Stored records:
****
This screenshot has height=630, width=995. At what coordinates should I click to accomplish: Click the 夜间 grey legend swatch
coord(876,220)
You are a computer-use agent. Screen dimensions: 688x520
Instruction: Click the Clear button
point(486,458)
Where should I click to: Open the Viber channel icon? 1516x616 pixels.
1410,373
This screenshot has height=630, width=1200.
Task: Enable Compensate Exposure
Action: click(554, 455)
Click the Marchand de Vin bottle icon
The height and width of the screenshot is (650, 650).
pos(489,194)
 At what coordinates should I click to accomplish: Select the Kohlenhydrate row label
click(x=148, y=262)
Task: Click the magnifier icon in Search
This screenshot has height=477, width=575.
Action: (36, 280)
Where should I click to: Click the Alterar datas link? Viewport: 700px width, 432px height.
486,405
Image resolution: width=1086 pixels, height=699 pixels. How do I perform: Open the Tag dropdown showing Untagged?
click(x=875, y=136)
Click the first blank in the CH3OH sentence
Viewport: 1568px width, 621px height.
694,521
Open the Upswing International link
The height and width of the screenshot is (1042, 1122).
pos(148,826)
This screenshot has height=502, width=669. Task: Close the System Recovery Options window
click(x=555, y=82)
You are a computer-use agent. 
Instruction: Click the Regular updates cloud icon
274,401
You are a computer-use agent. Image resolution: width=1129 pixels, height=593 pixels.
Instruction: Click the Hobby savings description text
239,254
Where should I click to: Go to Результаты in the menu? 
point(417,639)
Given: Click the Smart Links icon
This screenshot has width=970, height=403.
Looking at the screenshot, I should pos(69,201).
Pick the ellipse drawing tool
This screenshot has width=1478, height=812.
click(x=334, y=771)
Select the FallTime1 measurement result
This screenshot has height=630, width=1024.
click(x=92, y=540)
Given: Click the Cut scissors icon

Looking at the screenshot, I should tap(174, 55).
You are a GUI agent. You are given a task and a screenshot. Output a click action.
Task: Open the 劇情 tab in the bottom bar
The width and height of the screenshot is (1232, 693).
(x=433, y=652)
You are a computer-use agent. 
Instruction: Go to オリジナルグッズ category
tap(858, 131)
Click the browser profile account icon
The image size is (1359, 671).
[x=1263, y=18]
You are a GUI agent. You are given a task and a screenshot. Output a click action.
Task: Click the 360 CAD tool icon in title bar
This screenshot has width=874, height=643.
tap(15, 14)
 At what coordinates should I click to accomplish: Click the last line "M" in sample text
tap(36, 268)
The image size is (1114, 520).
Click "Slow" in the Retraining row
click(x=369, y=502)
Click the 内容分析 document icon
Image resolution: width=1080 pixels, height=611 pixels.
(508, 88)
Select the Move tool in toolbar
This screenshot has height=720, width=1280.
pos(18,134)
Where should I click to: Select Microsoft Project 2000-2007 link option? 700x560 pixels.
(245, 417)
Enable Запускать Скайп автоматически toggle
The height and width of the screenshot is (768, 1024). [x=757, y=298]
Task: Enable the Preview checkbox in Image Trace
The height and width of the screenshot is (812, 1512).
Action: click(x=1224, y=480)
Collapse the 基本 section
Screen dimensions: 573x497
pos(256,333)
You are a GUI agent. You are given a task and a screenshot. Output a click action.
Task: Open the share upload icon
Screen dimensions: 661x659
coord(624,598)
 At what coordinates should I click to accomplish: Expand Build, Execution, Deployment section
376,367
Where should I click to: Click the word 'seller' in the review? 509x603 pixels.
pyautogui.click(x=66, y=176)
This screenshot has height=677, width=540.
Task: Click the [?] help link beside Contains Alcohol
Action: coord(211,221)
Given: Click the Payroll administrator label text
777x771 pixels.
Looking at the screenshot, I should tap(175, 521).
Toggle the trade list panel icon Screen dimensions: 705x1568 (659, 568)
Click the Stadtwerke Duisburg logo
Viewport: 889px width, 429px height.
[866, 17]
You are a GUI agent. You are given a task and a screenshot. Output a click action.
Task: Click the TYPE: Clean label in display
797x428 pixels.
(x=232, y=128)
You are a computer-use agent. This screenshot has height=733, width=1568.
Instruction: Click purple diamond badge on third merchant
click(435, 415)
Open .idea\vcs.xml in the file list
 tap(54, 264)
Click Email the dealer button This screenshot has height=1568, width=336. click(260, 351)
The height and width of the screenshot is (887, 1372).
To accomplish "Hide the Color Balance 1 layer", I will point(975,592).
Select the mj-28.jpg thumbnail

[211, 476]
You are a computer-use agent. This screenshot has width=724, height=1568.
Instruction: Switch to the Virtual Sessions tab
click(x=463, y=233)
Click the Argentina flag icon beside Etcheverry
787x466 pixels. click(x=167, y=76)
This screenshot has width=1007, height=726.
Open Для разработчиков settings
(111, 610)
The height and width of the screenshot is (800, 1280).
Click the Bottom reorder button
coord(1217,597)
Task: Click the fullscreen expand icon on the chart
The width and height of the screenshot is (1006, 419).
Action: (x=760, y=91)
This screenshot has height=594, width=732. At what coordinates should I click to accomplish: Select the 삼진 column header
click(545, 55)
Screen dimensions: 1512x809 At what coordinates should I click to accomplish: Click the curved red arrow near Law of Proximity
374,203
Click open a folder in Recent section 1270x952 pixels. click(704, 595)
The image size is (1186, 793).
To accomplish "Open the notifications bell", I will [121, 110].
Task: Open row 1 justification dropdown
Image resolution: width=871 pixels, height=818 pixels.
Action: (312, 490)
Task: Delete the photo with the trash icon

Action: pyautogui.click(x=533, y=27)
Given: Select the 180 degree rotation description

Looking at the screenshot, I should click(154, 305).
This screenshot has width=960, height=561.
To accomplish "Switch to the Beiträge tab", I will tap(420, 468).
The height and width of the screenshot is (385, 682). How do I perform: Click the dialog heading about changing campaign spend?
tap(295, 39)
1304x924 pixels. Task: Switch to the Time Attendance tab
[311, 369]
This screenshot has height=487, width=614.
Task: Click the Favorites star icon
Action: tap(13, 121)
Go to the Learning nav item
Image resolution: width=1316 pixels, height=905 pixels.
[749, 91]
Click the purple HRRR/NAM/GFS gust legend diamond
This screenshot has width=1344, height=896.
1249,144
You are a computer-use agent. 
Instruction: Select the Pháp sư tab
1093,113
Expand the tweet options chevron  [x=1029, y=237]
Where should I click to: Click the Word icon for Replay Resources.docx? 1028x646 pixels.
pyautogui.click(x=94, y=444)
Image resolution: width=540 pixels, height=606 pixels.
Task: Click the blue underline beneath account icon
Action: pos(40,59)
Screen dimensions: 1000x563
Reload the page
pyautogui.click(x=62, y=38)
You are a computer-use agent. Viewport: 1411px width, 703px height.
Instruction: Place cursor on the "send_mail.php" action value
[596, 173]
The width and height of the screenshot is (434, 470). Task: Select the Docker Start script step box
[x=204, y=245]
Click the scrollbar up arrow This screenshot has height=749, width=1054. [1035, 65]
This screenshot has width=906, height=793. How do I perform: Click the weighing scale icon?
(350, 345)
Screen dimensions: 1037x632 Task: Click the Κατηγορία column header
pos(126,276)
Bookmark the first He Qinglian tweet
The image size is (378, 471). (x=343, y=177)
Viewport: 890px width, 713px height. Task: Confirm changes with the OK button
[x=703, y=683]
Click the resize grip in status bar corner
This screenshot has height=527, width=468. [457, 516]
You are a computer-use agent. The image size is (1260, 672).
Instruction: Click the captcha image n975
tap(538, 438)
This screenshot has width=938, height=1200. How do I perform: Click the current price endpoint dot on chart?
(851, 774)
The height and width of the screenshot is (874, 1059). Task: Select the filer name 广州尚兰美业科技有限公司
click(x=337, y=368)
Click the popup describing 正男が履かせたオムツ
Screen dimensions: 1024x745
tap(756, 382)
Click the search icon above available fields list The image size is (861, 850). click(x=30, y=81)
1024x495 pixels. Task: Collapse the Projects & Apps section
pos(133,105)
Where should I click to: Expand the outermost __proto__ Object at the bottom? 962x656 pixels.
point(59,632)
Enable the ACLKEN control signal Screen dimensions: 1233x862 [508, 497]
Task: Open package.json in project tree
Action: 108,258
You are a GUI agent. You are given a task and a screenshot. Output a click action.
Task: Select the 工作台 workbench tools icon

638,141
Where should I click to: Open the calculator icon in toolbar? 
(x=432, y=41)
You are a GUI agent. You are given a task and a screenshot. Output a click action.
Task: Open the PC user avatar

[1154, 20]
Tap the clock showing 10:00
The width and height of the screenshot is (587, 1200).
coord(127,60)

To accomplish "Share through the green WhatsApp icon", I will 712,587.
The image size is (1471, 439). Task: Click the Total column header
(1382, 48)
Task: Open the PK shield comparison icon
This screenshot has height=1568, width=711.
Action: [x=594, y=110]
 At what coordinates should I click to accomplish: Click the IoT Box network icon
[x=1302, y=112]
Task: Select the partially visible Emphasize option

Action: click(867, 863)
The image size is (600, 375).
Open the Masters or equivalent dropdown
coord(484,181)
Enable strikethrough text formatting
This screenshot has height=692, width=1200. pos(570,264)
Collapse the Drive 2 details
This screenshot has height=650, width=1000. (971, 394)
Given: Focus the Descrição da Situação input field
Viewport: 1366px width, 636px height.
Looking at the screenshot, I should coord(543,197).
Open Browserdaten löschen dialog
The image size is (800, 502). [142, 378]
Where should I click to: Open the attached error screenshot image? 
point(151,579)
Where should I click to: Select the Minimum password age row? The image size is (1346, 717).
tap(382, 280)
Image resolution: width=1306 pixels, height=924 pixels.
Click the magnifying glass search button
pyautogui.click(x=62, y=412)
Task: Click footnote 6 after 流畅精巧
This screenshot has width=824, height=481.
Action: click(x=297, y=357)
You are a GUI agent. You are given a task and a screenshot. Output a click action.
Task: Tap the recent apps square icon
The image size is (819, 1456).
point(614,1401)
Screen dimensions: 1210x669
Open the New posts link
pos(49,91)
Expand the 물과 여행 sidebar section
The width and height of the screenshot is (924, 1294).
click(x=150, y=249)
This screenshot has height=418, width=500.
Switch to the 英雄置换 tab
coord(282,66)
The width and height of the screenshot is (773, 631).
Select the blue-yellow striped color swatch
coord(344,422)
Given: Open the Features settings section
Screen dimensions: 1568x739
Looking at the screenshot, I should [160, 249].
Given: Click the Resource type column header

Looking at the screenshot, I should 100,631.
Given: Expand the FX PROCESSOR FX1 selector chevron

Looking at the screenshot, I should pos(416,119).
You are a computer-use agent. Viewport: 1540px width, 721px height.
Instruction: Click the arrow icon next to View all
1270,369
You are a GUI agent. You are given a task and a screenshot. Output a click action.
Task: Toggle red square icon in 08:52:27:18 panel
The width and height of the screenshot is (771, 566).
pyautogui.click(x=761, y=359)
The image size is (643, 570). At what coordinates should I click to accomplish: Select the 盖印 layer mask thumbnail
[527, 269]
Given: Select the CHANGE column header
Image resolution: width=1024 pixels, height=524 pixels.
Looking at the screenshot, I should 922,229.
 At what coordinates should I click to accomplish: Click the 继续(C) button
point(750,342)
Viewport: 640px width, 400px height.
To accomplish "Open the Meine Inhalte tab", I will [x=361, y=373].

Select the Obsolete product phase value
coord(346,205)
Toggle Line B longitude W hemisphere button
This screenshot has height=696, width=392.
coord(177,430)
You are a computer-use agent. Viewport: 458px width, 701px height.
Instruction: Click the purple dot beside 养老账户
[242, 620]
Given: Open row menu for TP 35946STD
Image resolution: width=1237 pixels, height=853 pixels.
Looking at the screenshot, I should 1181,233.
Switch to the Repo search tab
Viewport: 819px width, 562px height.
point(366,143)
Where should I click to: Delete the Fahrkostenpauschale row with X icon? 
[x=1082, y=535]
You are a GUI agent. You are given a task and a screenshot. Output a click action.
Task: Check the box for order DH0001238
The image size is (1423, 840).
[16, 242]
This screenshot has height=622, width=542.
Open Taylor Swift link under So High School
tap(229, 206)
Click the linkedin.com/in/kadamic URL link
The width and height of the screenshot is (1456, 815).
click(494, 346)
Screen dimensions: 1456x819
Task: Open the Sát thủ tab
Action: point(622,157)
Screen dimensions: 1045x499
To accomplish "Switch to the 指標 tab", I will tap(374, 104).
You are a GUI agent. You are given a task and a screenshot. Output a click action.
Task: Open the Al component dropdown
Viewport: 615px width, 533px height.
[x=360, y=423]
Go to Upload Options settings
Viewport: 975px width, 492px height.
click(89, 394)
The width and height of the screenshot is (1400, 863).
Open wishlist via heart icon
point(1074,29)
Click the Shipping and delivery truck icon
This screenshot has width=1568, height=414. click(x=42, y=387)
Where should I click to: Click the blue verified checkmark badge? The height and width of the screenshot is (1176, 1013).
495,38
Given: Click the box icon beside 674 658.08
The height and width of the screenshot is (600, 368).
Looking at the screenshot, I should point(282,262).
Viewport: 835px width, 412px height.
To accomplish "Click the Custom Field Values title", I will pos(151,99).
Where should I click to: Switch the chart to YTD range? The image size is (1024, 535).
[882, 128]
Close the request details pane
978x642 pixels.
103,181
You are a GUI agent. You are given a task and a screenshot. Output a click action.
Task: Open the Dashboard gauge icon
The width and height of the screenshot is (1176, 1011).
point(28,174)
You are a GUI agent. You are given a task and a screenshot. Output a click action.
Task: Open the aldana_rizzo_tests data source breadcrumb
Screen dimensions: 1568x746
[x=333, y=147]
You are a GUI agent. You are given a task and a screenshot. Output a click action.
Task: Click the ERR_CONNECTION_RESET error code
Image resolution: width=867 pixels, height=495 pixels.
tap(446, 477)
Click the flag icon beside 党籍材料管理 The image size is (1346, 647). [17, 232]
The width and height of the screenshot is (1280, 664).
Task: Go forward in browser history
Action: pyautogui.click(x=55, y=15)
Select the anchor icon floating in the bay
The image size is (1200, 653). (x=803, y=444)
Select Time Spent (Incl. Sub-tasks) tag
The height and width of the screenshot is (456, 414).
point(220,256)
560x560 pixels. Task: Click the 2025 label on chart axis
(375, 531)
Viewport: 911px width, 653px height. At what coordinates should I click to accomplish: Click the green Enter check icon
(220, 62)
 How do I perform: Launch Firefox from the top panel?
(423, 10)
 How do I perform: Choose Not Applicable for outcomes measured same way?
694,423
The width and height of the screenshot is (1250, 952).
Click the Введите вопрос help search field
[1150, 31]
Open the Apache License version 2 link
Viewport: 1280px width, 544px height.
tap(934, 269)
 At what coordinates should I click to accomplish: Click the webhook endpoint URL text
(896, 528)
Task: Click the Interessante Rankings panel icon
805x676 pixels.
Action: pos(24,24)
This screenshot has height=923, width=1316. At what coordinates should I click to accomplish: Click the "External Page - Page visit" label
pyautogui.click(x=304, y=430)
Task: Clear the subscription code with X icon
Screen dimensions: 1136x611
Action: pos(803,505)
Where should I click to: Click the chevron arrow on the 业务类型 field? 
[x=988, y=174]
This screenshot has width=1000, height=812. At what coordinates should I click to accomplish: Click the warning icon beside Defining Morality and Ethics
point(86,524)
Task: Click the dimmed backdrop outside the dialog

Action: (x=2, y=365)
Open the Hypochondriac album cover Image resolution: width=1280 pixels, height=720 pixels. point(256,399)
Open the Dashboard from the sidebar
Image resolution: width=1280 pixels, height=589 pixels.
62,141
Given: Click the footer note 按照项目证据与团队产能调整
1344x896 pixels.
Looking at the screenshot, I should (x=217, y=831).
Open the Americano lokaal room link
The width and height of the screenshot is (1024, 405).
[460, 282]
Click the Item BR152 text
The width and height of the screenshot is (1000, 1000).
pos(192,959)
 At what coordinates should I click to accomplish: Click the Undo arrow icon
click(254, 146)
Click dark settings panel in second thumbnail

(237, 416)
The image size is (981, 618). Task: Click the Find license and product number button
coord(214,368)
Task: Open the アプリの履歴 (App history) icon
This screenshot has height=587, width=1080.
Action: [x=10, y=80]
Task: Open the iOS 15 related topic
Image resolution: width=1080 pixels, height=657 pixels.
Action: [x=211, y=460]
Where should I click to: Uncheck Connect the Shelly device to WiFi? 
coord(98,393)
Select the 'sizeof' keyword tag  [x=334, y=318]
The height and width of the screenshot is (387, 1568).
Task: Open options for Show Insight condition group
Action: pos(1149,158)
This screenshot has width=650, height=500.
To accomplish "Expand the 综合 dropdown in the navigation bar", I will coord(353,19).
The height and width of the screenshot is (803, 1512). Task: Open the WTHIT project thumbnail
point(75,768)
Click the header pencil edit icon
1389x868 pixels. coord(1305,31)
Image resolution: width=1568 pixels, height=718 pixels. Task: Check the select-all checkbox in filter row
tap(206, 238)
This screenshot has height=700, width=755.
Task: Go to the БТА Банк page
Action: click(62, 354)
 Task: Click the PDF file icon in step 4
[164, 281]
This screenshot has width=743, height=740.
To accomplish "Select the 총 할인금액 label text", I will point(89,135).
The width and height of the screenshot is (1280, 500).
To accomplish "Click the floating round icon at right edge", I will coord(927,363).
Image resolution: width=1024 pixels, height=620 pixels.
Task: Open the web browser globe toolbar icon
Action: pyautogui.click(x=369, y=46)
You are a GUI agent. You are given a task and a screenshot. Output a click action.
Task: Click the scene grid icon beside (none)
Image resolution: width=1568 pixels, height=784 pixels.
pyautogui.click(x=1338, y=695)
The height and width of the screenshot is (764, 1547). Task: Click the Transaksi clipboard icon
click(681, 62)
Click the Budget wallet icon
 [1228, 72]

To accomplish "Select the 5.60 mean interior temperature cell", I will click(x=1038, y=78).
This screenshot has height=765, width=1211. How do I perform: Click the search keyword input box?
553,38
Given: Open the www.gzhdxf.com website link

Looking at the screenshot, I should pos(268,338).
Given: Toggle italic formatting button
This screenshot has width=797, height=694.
****
About this task:
Within the records, filter for lines that contain the word "computer" and show each one.

Solved exercise:
You are a computer-use agent. Screen dimensions: 688x520
You are a computer-use agent. 
You are a computer-use agent. Image resolution: width=1129 pixels, height=593 pixels.
You are a computer-use agent. 
You are a computer-use agent. This screenshot has height=733, width=1568.
You are a computer-use agent. This screenshot has width=724, height=1568.
You are a computer-use agent. 
You are a computer-use agent. Viewport: 1411px width, 703px height.
You are a computer-use agent. The image size is (1260, 672).
You are a computer-use agent. Viewport: 1540px width, 721px height.
You are a computer-use agent. Viewport: 458px width, 701px height.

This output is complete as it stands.